Fire ants typically nest outdoors in sunny areas of exposed soil or lawns. If untreated, fire ant infestations may reach 30-100 single-queen mounds per acre, containing up to 80,000 ants. Over time, colonies may "link," creating supercolonies of up to 250,000 ants. Mounds are rounded and range from a few inches to several feet across. Each mound has several tunnels just under the soil surface extending out several feet. After rain, nests in sandy soil are rebuilt with sponge-like surfaces. When disturbed, fire ant workers pour out of their mound and aggressively attack the offender.
Colonies generally have their own territories. They forage in established trails. Red imported fire ants will sometimes nest in areas of exposed soil within buildings (e.g., bath traps). They also build outside nests adjacent to foundation walls and slabs. Fire ants are attracted to electrical junction boxes and air conditioners. They also nest in gas and water meter boxes and follow pipes into the building.
Feeding Preferences: Red imported fire ants prefer high-protein foods, but will feed on almost any plant or animal matter.
Control: TopChoice applied as a broadcast treatment will control fire ants for up to one year. Knockdown may take several weeks, so early-season application (November-February) is recommended. In-season (when mounds are active), a combination treatment ofTopChoice and Maxforce FC Fire Ant Bait or Maxforce Granular Insect Bait provides fast knockdown and long-term control. A two-step program of first applying baits, then following with direct mound treatments with a liquid insecticide a few days later, has been demonstrated by Texas A&M University to be effective.

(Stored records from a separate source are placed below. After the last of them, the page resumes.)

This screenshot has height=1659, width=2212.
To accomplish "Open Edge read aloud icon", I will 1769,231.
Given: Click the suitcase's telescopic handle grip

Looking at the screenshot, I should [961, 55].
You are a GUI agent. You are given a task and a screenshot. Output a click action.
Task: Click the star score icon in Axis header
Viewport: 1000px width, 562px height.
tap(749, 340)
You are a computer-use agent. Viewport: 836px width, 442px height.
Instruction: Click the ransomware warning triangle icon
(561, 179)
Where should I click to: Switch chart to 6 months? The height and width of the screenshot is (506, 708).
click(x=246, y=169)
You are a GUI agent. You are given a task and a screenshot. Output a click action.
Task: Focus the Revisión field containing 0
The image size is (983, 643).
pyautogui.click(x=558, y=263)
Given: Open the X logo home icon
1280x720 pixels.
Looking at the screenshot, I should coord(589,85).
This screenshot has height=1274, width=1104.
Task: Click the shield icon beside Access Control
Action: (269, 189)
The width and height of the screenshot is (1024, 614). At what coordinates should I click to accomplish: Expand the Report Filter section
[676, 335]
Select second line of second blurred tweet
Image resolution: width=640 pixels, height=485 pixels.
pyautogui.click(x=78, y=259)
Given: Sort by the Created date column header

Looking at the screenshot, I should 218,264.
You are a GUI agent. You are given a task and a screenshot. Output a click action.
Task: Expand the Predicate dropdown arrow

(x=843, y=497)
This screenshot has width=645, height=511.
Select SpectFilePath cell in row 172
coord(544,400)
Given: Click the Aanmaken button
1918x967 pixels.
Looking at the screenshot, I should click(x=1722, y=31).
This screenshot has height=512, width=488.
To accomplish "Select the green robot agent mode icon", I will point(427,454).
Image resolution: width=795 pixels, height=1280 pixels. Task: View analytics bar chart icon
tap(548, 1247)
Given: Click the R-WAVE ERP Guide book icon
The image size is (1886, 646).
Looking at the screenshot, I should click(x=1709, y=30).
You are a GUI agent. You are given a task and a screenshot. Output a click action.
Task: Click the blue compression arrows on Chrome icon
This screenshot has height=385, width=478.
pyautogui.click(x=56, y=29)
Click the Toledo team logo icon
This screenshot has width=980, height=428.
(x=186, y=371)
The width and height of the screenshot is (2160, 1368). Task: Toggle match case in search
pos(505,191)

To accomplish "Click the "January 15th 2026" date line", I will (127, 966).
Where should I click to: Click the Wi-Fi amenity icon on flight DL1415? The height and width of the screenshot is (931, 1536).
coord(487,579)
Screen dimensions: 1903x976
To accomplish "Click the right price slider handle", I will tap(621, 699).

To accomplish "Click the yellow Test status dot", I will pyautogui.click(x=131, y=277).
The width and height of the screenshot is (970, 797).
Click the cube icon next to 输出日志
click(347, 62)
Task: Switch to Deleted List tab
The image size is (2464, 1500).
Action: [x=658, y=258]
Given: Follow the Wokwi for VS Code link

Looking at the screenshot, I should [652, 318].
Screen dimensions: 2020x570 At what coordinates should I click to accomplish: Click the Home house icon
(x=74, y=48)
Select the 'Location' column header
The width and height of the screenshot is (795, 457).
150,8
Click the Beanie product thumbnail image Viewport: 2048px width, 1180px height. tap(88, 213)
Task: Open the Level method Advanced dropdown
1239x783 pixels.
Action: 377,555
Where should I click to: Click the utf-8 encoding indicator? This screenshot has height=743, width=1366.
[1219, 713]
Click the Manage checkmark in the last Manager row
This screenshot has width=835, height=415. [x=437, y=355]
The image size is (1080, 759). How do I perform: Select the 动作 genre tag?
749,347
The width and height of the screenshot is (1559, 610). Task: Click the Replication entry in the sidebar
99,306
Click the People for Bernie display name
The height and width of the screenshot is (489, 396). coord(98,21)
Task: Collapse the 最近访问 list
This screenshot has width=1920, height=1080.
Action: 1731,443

Nest site/characteristics: Thief ant colonies are relatively small and contain a few hundred to several thousand workers with many queens. Thief ants commonly nest close to other species of ants. Flights of swarmers begin in June and end in late fall. Indoors, thief ants nest in small crevices, woodwork and masonry. These ants forage in set trails. Their behavior is similar to Pharaoh ants. Outdoor nests are found in exposed soil or under objects, in trash, rotten wood and tree cavities. Thief ants commonly enter structures during hot, dry weather.
Feeding Preferences: Thief ants prefer high-protein foods, but will feed on sweets. They feed on meats, bread crumbs, fruit, animal fats, oils, nuts, pet foods and dairy products. Outdoors, thief ants feed on almost any organic matter, including insects, honeydew, seeds and germinating seeds.
Control: Locate thief ant nests. Follow the trail of foraging workers back from their food source. Inspect for other ant species that thief ants may be raiding.